Tartar was built in France in 1779, probably under another name, and taken in prize. She was in 1781 briefly a Bristol-based privateer. A French privateer captured her, but a British privateer recaptured her. She then became the merchantman Friends, and traded between Bristol and North America, primarily Newfoundland. Friends was last listed in 1793.

Career
Tartar first appeared in Lloyd's Register (LR), in 1781. She underwent fitting at Hilhouse, where she was fitted with sails to be able to sail as a lugger or schooner. Her first master was Aaron Floyd, who had been master on an earlier Bristol privateer named . Captain Aaron Floyd acquired a letter of marque on 10 February 1781.

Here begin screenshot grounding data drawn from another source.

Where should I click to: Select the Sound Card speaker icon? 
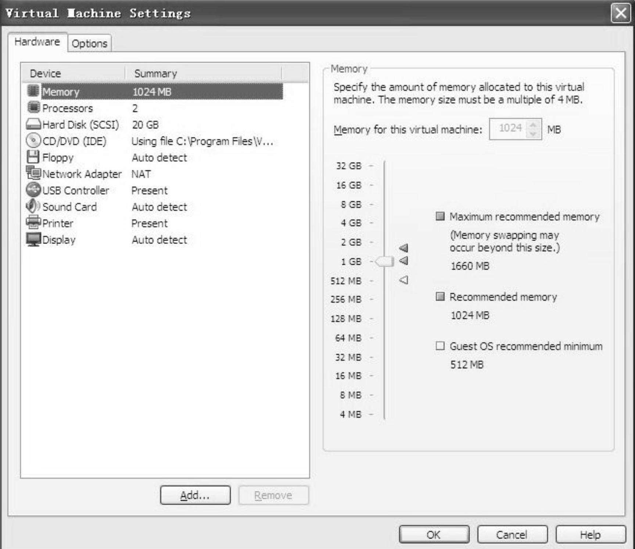pyautogui.click(x=33, y=206)
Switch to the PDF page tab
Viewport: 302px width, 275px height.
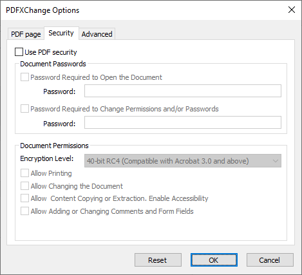(x=26, y=34)
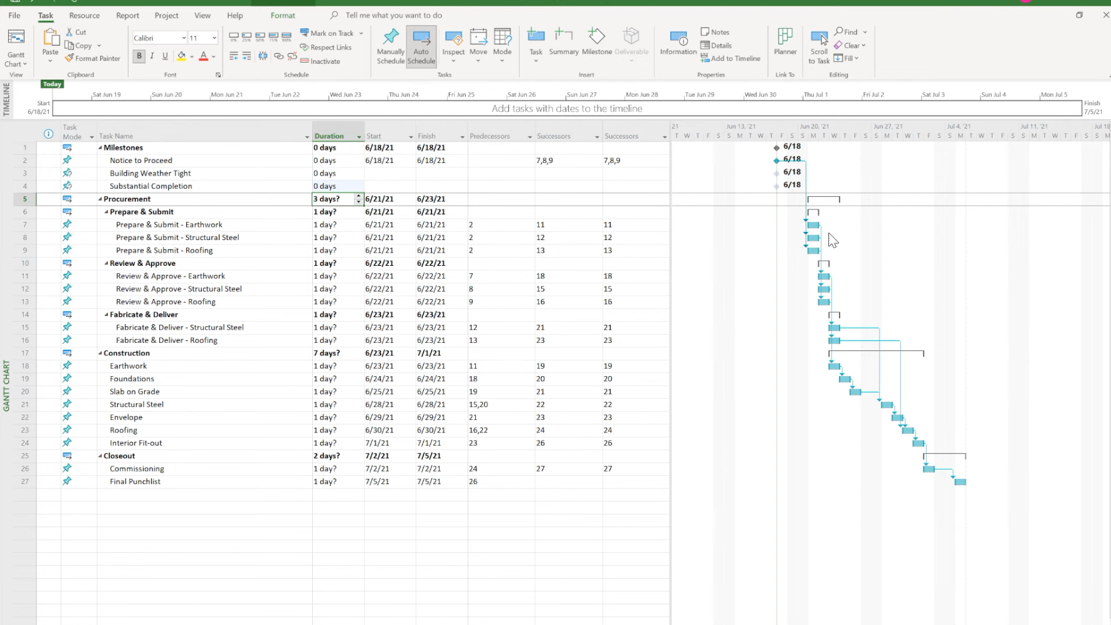Collapse the Procurement summary task
Screen dimensions: 1111x625
[x=100, y=199]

Lloyd's List reported in March 1781 that the privateer Phoenix, of Dartmouth, Captain Pidgely, had captured a brig from Mauritius and recaptured the Bristol privateer Tartar, and brought them both into Penzance. Phoenix and Tartar had sailed from Bristol together on 19 March. The French privateer was Black Princess.

Tartar was offered for sale at Falmouth in September.

Tartar then came under new ownership. Captain Doyle purchased her, renamed her Friends, and  started sailing her between Bristol and Newfoundland. 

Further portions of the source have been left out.